Jason Statham tient le haut de l'affiche dans ce remake sans âme de l'irrévérencieuse Course à la mort de l'an 2000

DEATH RACE

2008 – USA

Réalisé par Paul W.S. Anderson

Avec Jason Statham, Tyrese Gibson, Joan Allen, Ian McShane, Robin Shou, Janaya Stephens, Natalie Martinez, Jacob Vargas

THEMA FUTUR

A l’annonce d’un remake hollywoodien de la joyeusement subversive Course à la mort de l’an 2000 produite par Roger Corman et réalisée par Paul Bartel en 1975, les fans s’inquiétèrent sur le bien-fondé de l’entreprise. Le studio Universal, désormais acquéreur du concept, allait-il en conserver les aspects les plus politiquement incorrects ? Lorsque le nom du réalisateur du remake fut annoncé, l’inquiétude se mua en affliction. Car s’il a toujours prouvé un penchant indéfectible pour les récits d’anticipation (Soldier, Event Horizon), Paul W.S. Anderson s’est surtout spécialisé dans le massacre en règle de franchises pourtant pleines de promesse (Mortal Kombat, Resident Evil, Alien Vs. Predator). Alors que penser de cette nouvelle Course à la mort ? Hélas, le résultat est encore pire que tout ce que l’on pouvait craindre. Du scénario original, co-écrit par Robert Thom et Charles Griffith d’après une histoire d’Ib Melchior, le remake n’a conservé que l’idée basique d’une course automobile violente, évacuant prudemment toute satire politique, toute critique sociale et tout l’humour noir que chérissait tant Roger Corman.

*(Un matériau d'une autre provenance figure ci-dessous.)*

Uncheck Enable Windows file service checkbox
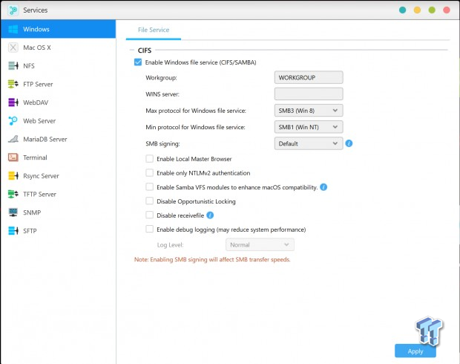Viewport: 460px width, 364px height. (138, 62)
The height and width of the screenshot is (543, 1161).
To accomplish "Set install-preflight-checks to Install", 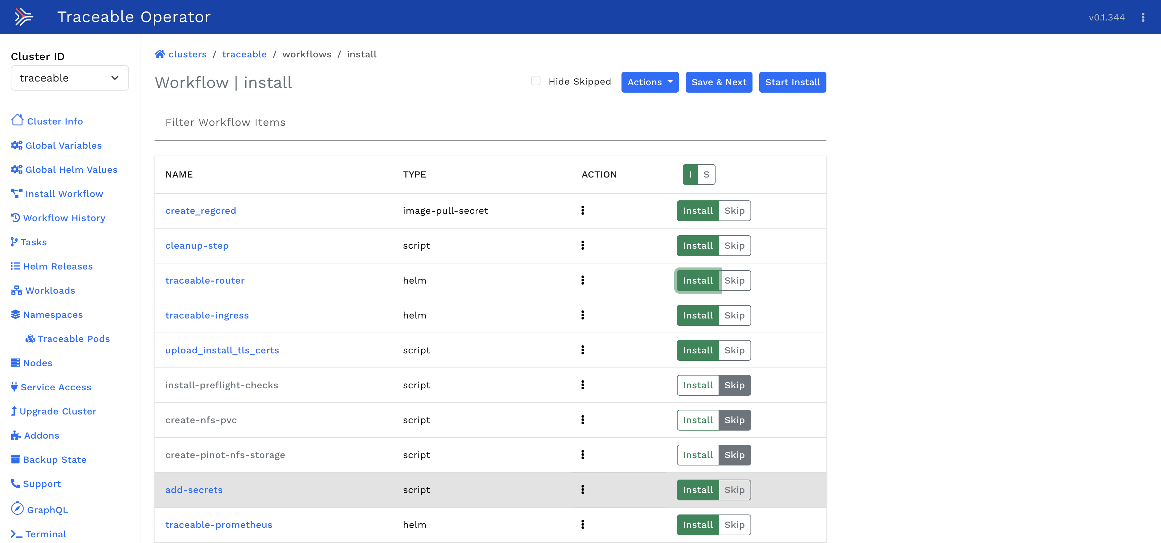I will coord(697,385).
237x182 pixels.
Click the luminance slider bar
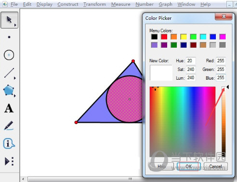(224, 122)
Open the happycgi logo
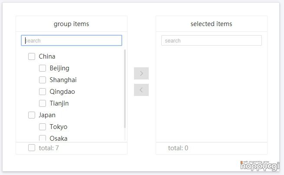284x175 pixels. [x=260, y=166]
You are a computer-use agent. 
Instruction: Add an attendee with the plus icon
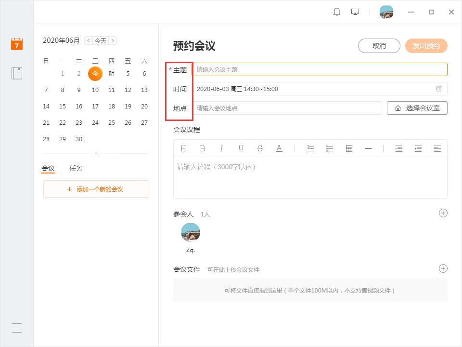(x=443, y=213)
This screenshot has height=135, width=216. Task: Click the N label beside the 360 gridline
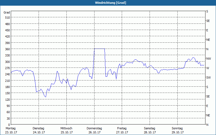pos(207,49)
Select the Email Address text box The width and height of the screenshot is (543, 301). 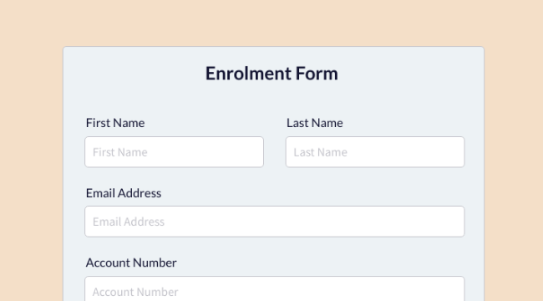point(275,222)
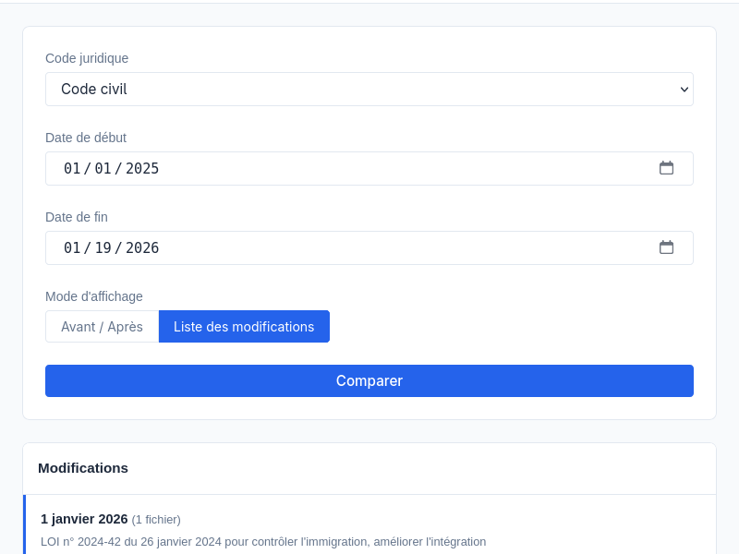Select the year 2025 in Date de début
This screenshot has width=739, height=554.
coord(142,168)
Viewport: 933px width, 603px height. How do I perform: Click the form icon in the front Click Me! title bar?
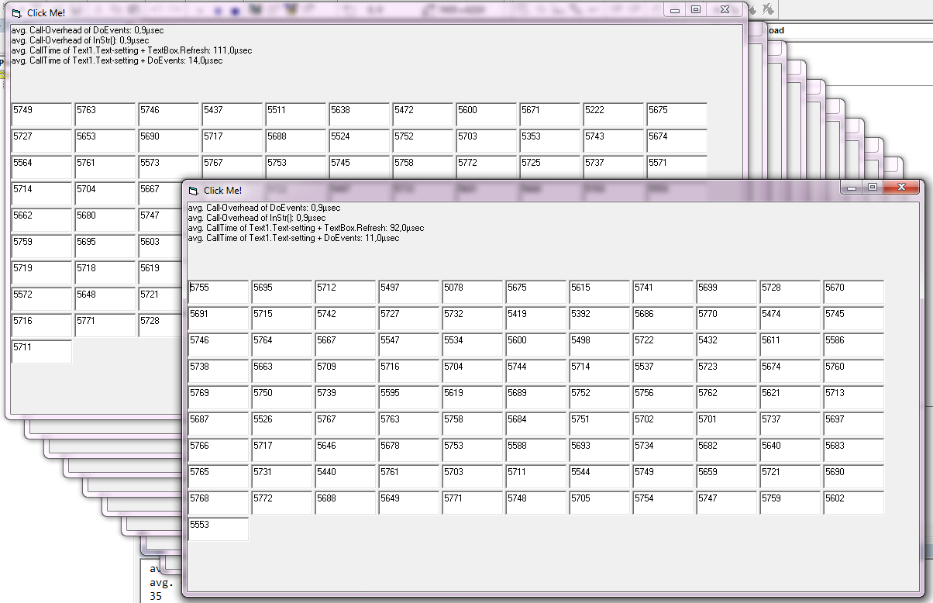click(x=194, y=191)
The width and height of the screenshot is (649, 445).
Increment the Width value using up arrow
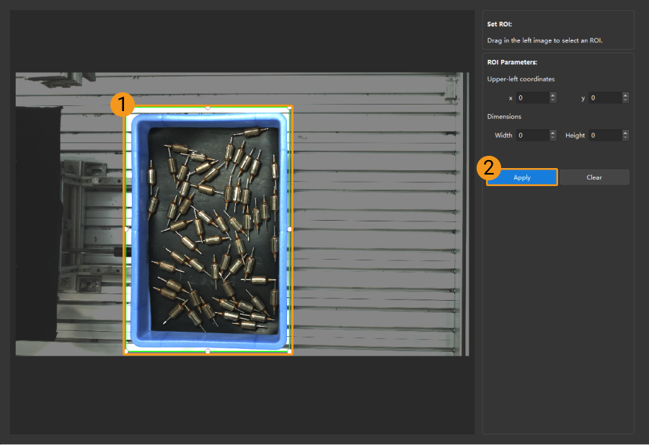pos(553,133)
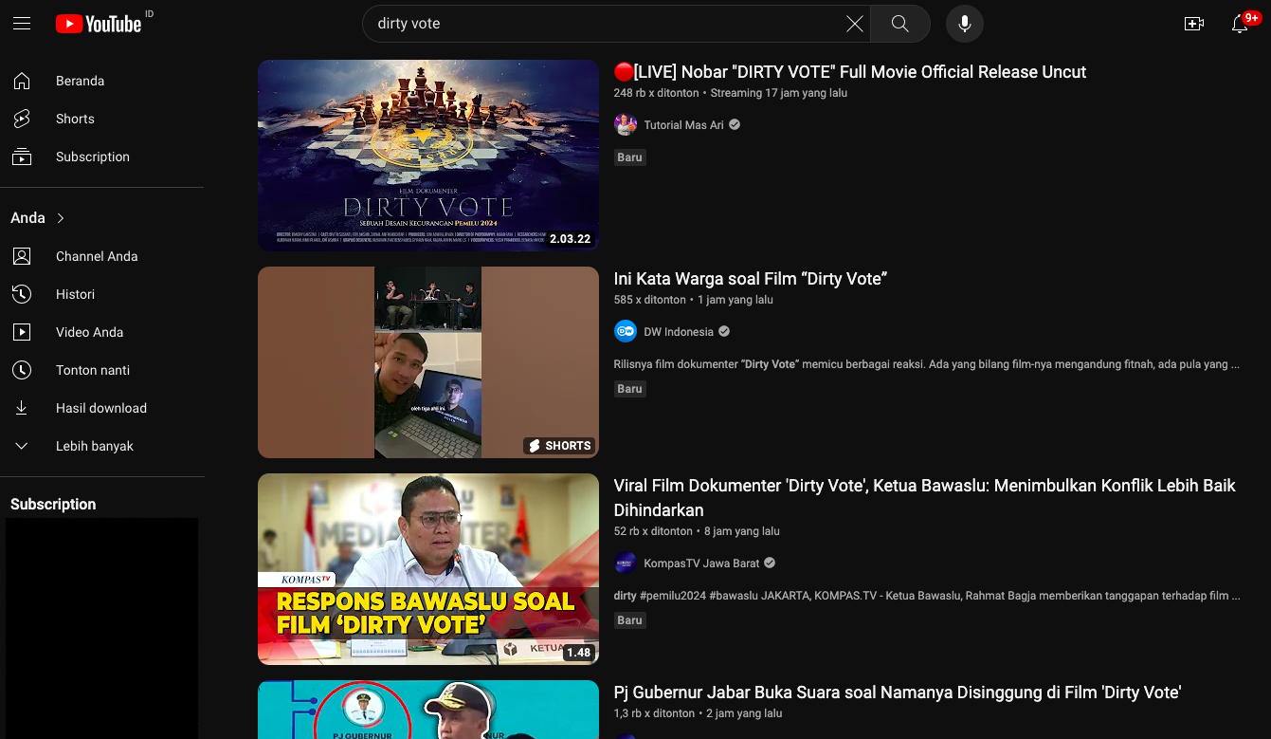Open Subscription in the sidebar
The image size is (1271, 739).
pos(92,157)
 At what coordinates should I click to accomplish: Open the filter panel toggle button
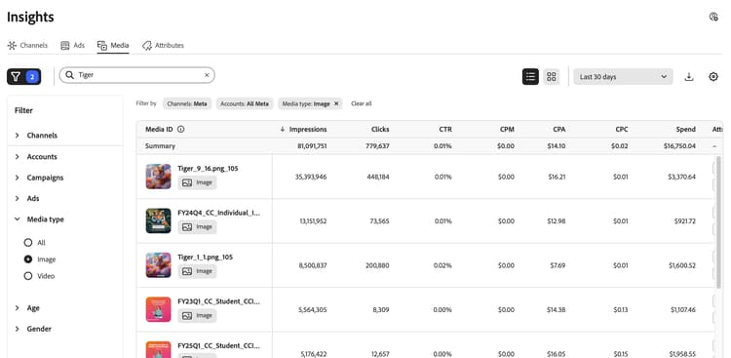tap(23, 76)
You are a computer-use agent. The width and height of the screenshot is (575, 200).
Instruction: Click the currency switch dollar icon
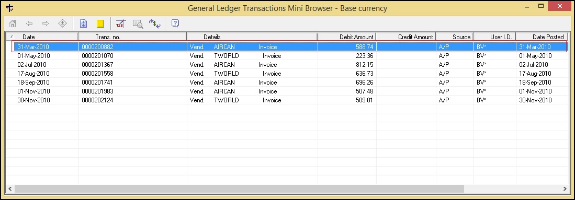(155, 24)
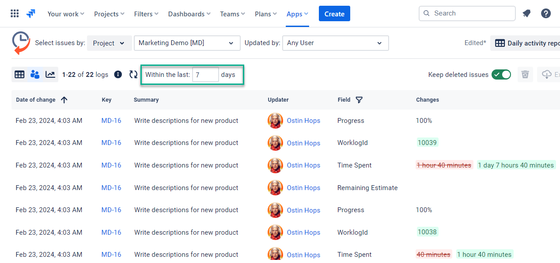Screen dimensions: 560x263
Task: Open the Dashboards menu
Action: click(189, 14)
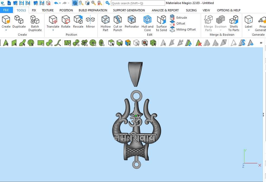
Task: Click the Hull and Core icon
Action: pyautogui.click(x=147, y=23)
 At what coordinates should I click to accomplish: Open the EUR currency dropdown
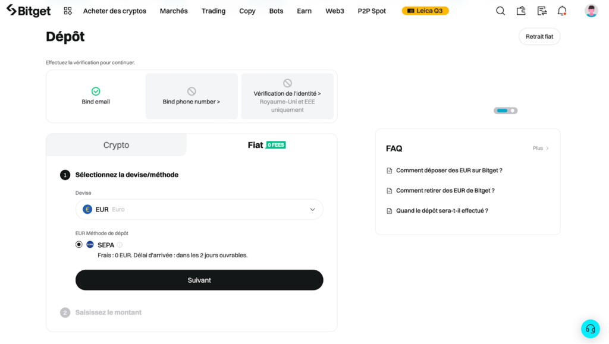(x=199, y=209)
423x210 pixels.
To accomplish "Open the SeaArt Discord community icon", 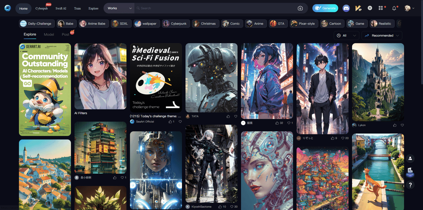I will [346, 8].
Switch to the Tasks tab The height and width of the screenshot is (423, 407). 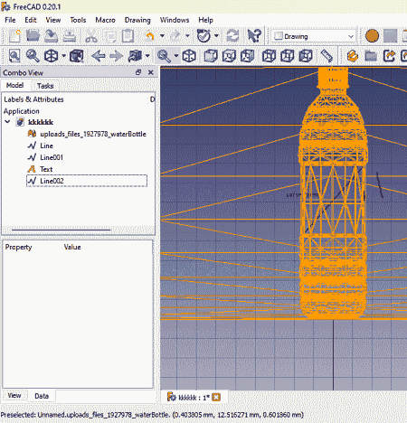point(45,86)
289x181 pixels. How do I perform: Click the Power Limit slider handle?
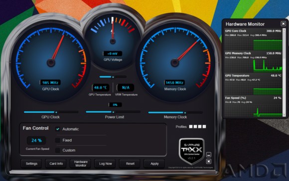tap(113, 112)
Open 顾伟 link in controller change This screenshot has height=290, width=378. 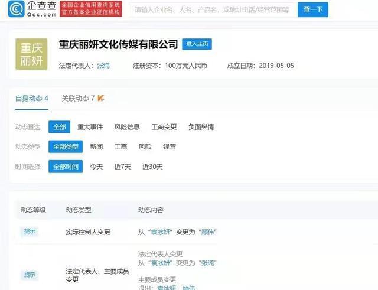[x=208, y=232]
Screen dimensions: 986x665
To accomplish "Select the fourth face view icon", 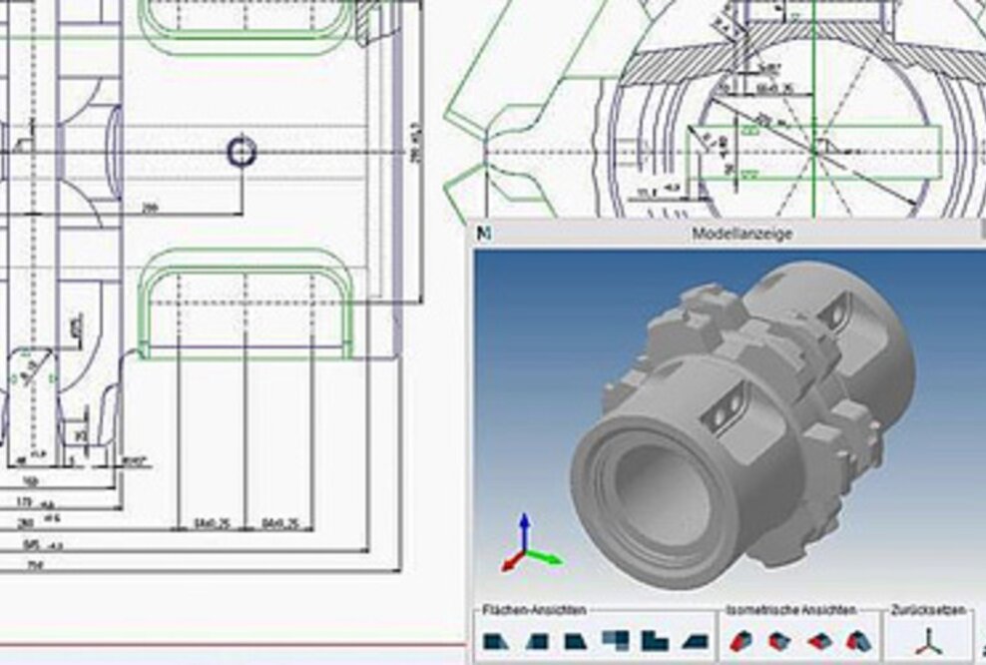I will 615,640.
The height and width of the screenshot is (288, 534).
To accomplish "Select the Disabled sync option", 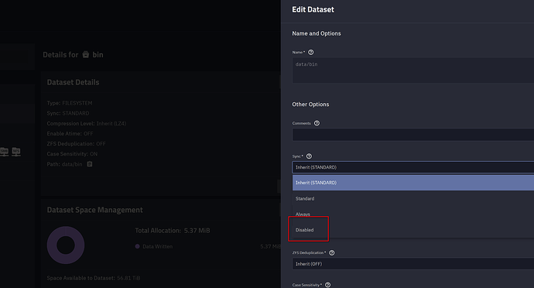I will point(413,230).
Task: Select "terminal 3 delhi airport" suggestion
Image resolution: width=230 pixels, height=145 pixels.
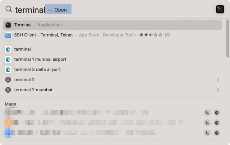Action: pyautogui.click(x=37, y=69)
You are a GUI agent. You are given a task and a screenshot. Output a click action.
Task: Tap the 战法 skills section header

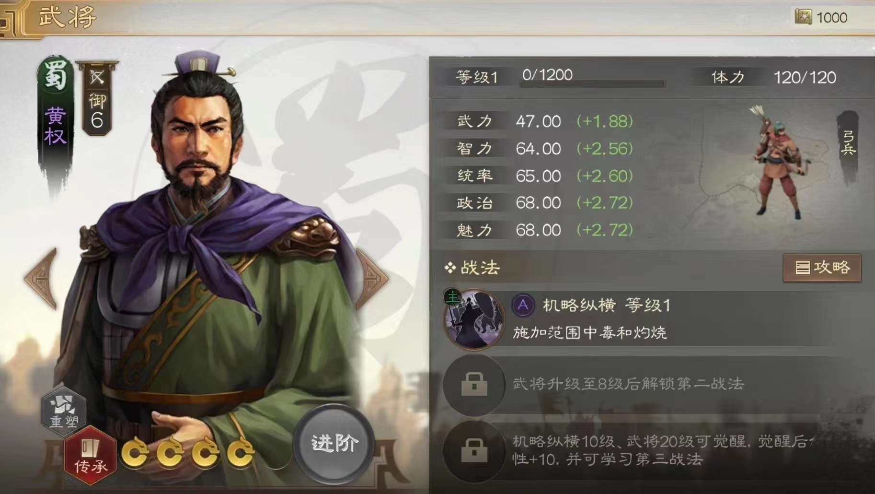click(x=472, y=268)

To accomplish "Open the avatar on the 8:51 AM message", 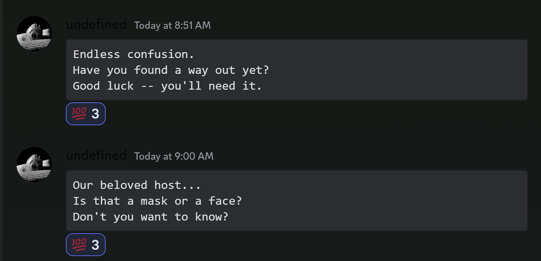I will (x=34, y=34).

C’est donc avec le sérieux d’un pape que Jason Statham incarne Jensen Ames, un ouvrier en disgrâce. Licencié suite à la fermeture de l’usine où il suait sang et eau pour nourrir sa petite famille, il se retrouve accusé à tort du meurtre de son épouse et atterrit dans un pénitencier dirigé d’une main de fer par Miss Hennessey (Joan Allen). Seul échappatoire : participer à la « course à la mort », une compétition automobile sans foi ni loi qui oppose plusieurs prisonniers pilotant des véhicules customisés façon Mad Max et bourrés d’armes offensives. Plusieurs victoires consécutives permettent aux concurrents de racheter leur liberté, tandis que Hennessey remporte à chaque fois un pactole grâce à un audimat en hausse perpétuelle. Or notre héros est un ancien champion de courses de voitures, ce qui tombe plutôt bien. S’il accepte de participer au jeu, il doit le faire sous le masque de « Frankenstein », le meilleur pilote de sa génération, dont on cherche à cacher la mort pour éviter les chutes d’audience.

Froissements de tôle innoffensifs

Et c’est parti pour une heure et demie de froissements de tôle, d’explosions, de crissements de freins, de fusillades et de morts brutales. Lorgnant grossièrement du côté de l’imagerie des jeux vidéo, le film se structure sur une course en trois étapes et présente chaque coureur sous forme d’un clip. Les courses elles-mêmes sont illisibles, Anderson s’obstinant à cadrer ses véhicules en macro et à éviter les plans dépassant une durée d’une seconde. Les poursuites de Michael Bay dans The Rock ressemblent presque à du Bullit, en comparaison ! Autant dire que l’enjeu de la compétition – déjà bien peu palpitant – n’y gagne pas en efficacité. C’est d’autant plus dommage que l’équipe des cascadeurs s’en est visiblement donnée à cœur joie, multipliant les voltiges et les destructions spectaculaires jusqu’à l’intervention d’un semi-remorque cuirassé plutôt impressionnant. Edulcorée, niaise et sans âme, cette relecture de La Course à la mort de l’an 2000 se clôt sur un happy end grotesque qui parachève le massacre.